Now, money is not the issue here. I know I like to save a buck ("get value" for my expenditures, I call it. Other people call it being cheap). But when you are travelling you have to uphold some integrity. If everybody is haggling, you have to haggle. When the trinket seller manages to get one lazy person to say yes to a $100 doodad, that is what other tourists are going to have to listen to. It's not right. You should not overpay. Besides you will be laughed at for being an incompetent haggler. On the other hand, who cares whether this loaf of bread should cost 8 cents or 12 cents.

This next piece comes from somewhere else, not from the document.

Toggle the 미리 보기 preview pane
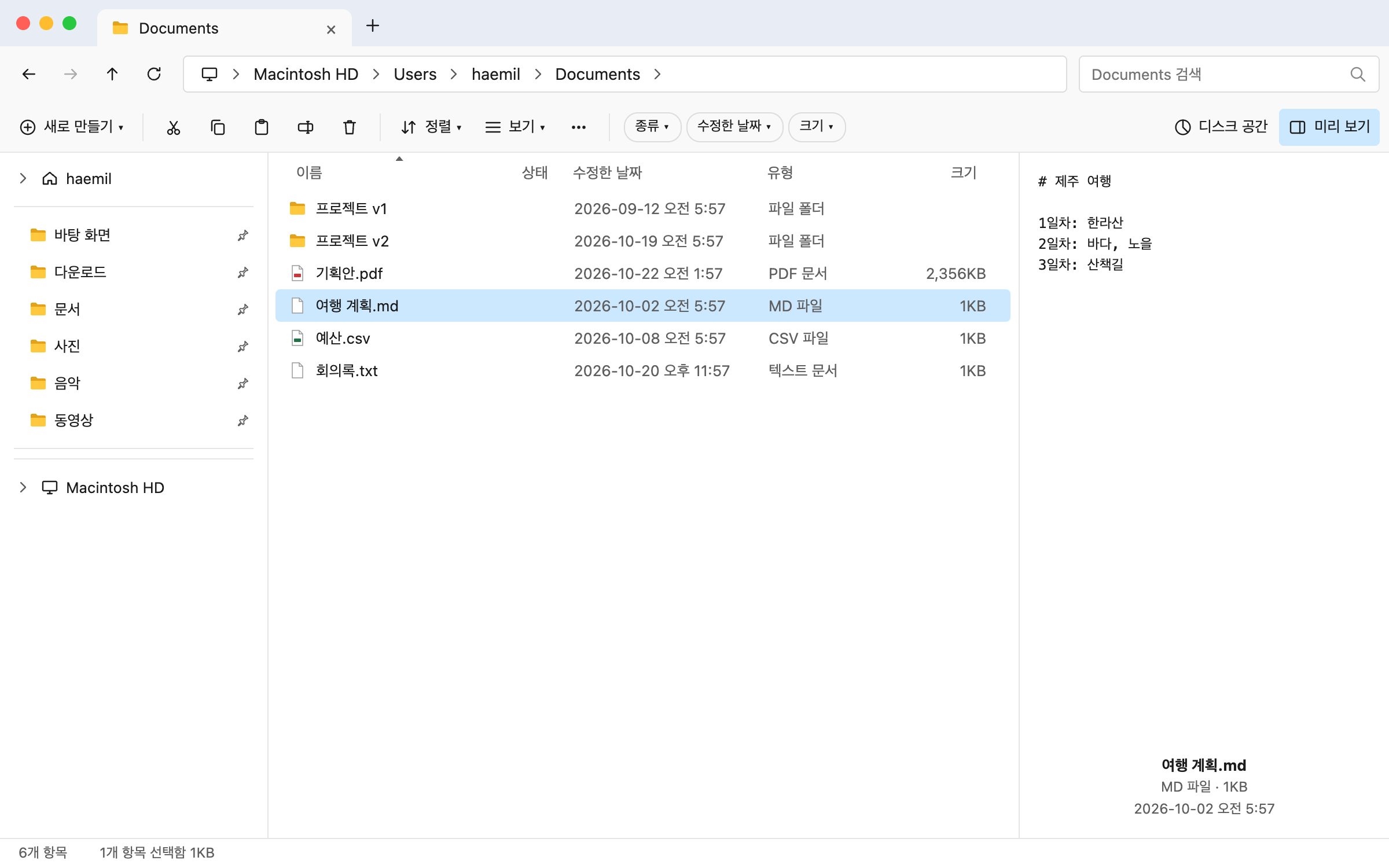tap(1329, 127)
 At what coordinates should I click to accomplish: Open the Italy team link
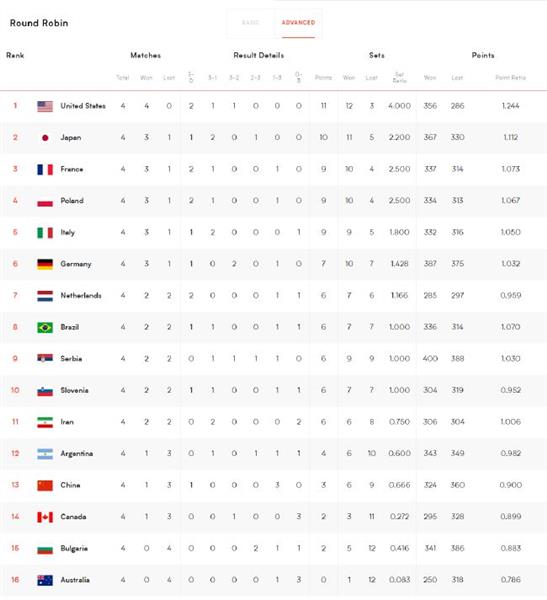pyautogui.click(x=67, y=233)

And when your choice is losing a day, or just grinning and getting in the taxi—what is another $20, or $30? I mean, I did not come to Asia to build up my bank account.

 

At any rate, the driver dropped me off at the bus station south of town—not at the hotel I found in the guidebook. I asked him where we were and how to get to the Leninabad Hotel. (He did not speak English—but was a soldier in Afghanistan during the Soviet occupation.) A marshrutnoe was passing by, and he flagged it down, and generally shoved me on it. But I had no Tajik money, and no idea where I was. Luckily, the toothless guy in front of me reached over and paid for me. The big lady behind me kept bugging me about something and then finally said something to the effect of get out, and pointed to the west. I got out, and lo and behold, just a block to the west was the Leninabad Hotel. They took good care of me on that little bus.